§ **Provided data**:
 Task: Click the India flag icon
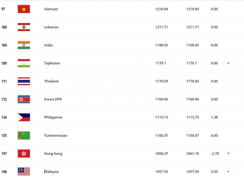[x=24, y=45]
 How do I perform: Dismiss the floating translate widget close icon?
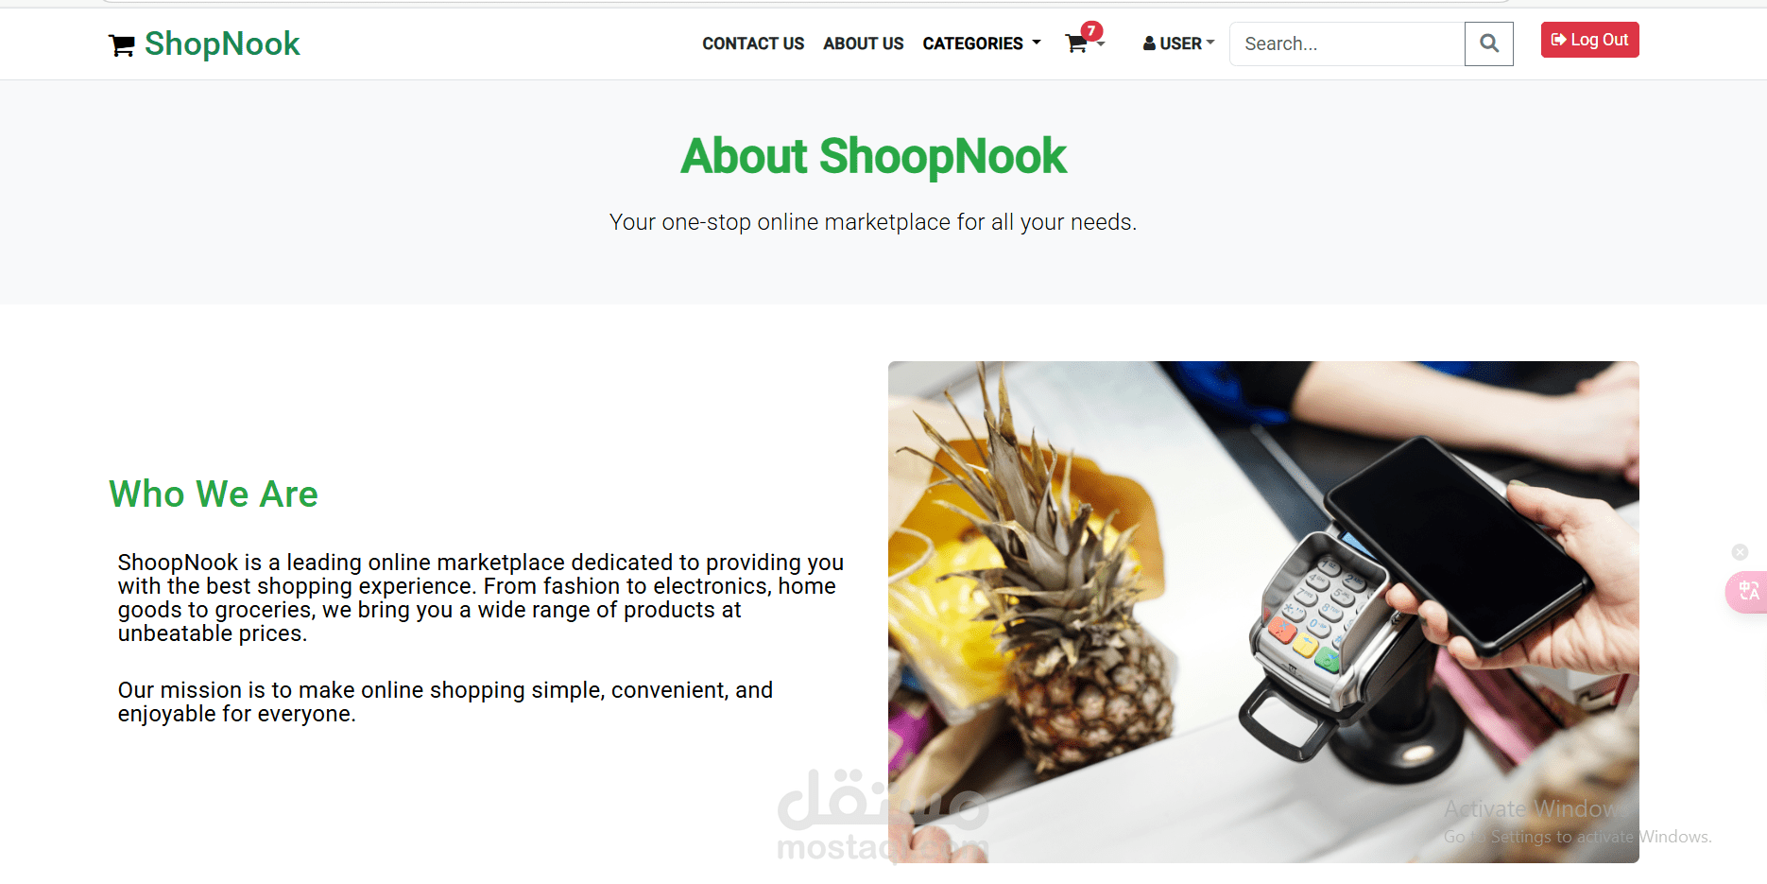1740,552
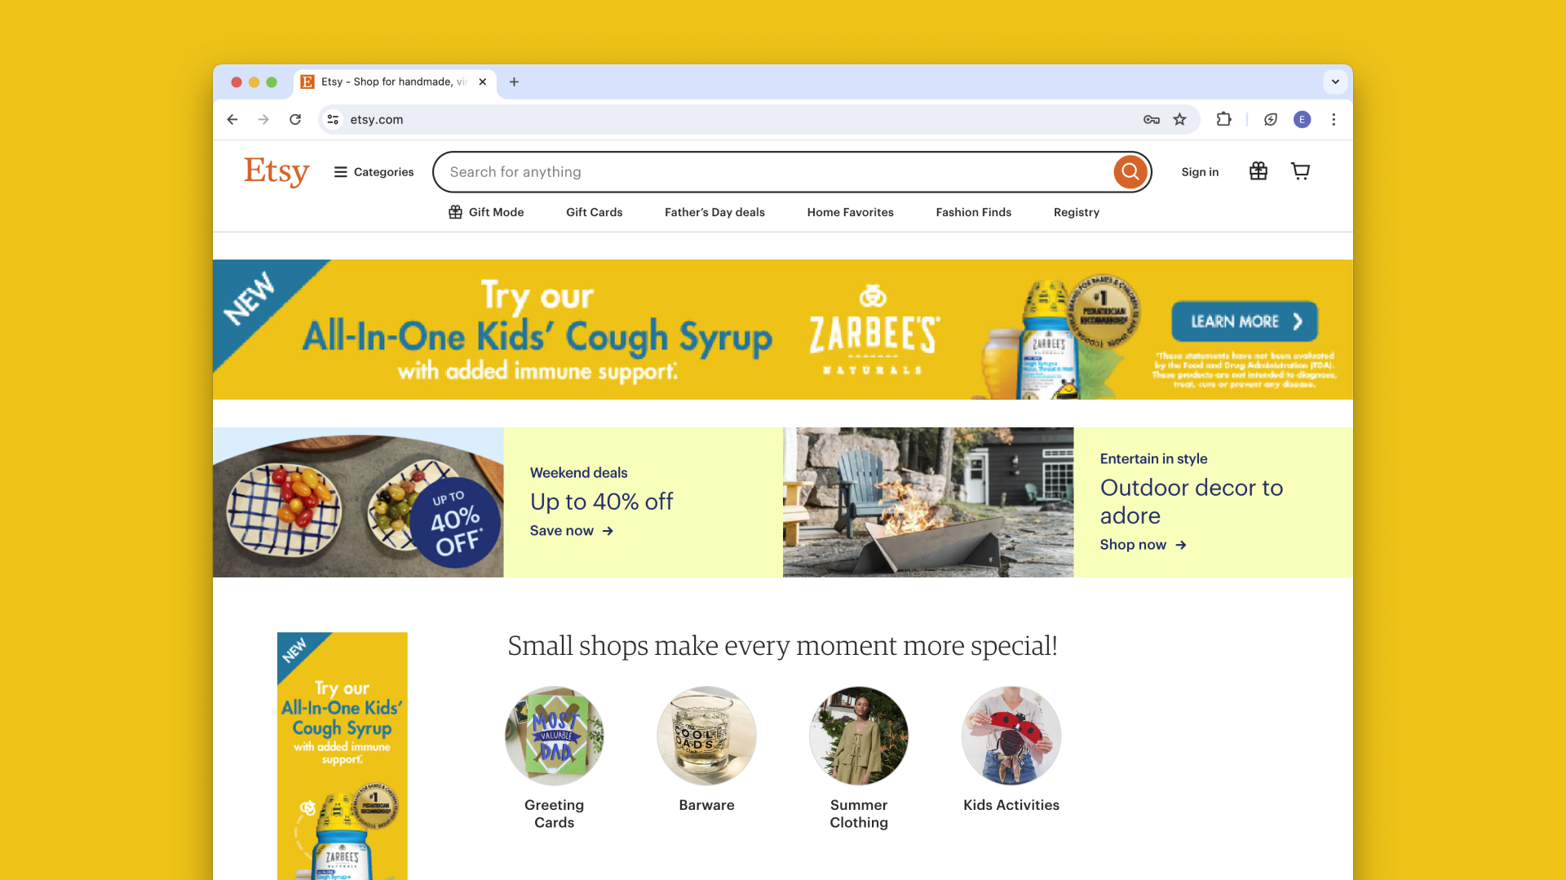
Task: Click the Search for anything field
Action: pyautogui.click(x=775, y=172)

§ **Exercise objective**:
Set down the material exactly as given, but print none of the pictures.

§ **Response box**:
 Task: Click the India flag icon
[x=24, y=45]
 How do I perform: Dismiss the floating translate widget close icon?
1740,552
Task: Click the Search for anything field
Action: pyautogui.click(x=775, y=172)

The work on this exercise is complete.